"Pourquoi pas St-Trop ?" ('Why not St-Trop'?'), Antonio

  • Antonio Lopes, dit "Antonio"

  • 62 X 46 cm
  • June-July 1970, Vogue Paris, page 74
  • China ink, Pentel pens, colored film on paper
  • GAL2015.1.1
  • Acquisition Vogue Paris Foundation 2014
  • Palais Galliera, musée de la Mode de la Ville de Paris

Antonio Lopes (1943-1986), known as "Antonio", renewed fashion illustration in the second half of the 1960s. The genre had abandoned the pages of major magazines at the turn of the 1950s/60s, in favour of fashion photography. At the opposite end of the scale of the haughty and compactly elegant designs of the New Look years, Antonio offers a style in perfect harmony with the revolutions that took place in the fashion world from the early 1960s to the 1980s. His style perfectly reflects the art of his time. If he likes to quote the flat tints of Japanese prints or the line of an Aubrey Beardsley, his production fits, above all, into the aesthetics of Pop Art, at the beginning of the 1970s. He will then experiment with other forms of expression. 

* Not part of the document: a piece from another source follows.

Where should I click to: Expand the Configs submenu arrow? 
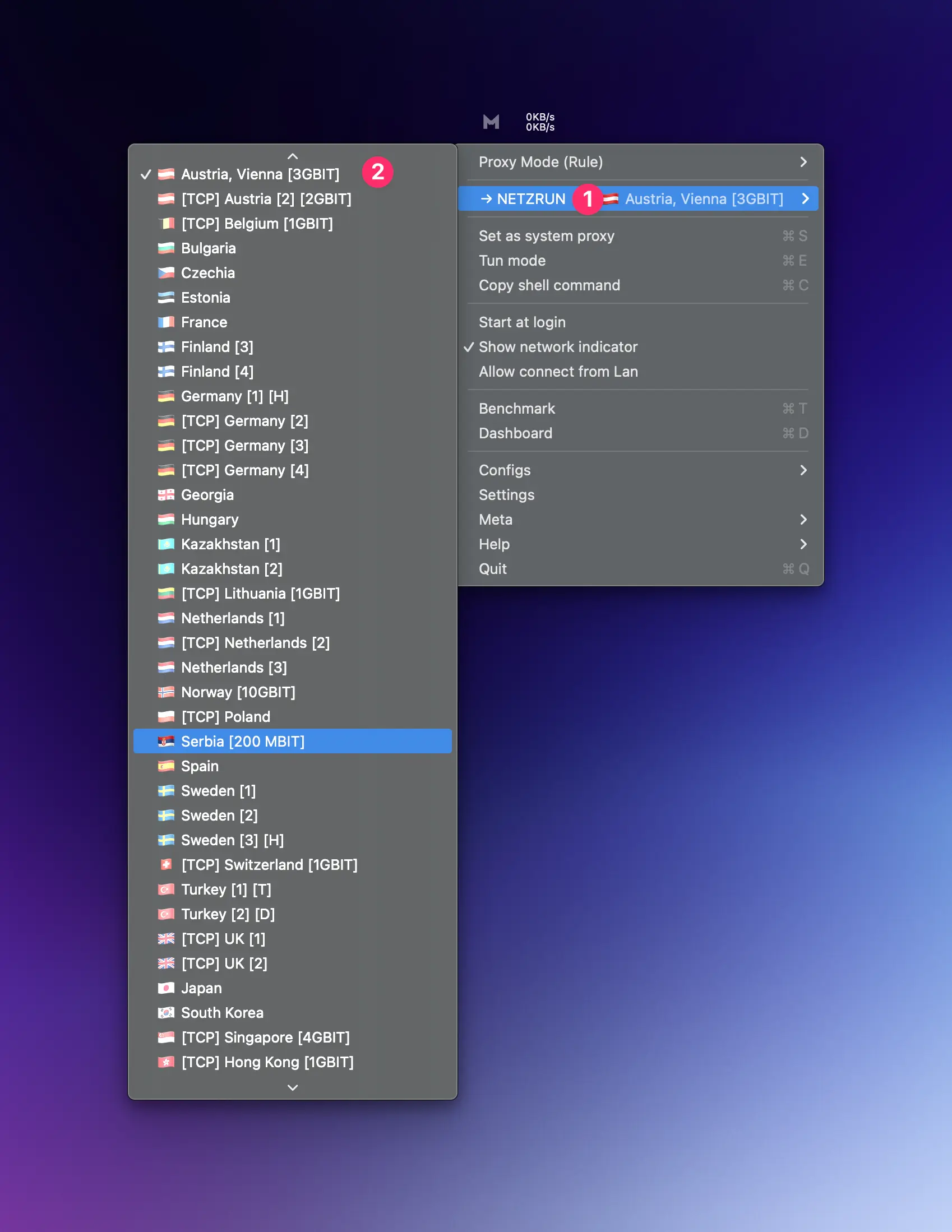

Antonio's life is inseparable from his work. Friend of Warhol, Lagerfeld, Saint Laurent or Anna Piaggi, he is one of the many celebrities held between New York, Paris and Saint-Tropez. Often working according to a model, he is the discoverer of models or fashion icons such as Jerry Hall, Pat Cleveland, Jessica Lange, Grace Jones, Paloma Picasso that he draws between two sleepless nights. Paraphrasing Yves Saint Laurent who, in 1968, said that he preferred the notion of seduction to that of elegance, Antonio translates a particularly sensual fashionable relationship. He uses his photographs and Polaroids as working documents for his drawings, which establish a distance that allows him to multiply allusions to a liberated sexuality. 

In 1970, he made three drawings - including this one which would be published in Vogue Paris - that reflected all these aspects: sophistication and sensuality of the models, influence of counter-culture, presence of bikers, treated in a homo-erotic way, use of photography with the Saint-Tropez background printed on a coloured film, psychedelic colour palette, association and juxtaposition of motifs largely inspired by Pop Art... The outfits shown here - on the left: Cacharel skirt and T-shirt, on the right: Tan Giudicelli's terry cloth dress for Micmac - indicate the evolution of fashion at the beginning of the decade when the tone was set by stylists and no longer by haute couture alone. Saint-Tropez, used as a backdrop, was, at the time, the place where the jet set, the world of fashion and creation but also the bohemian world mixed and experienced all the freedoms brought about by changes in society.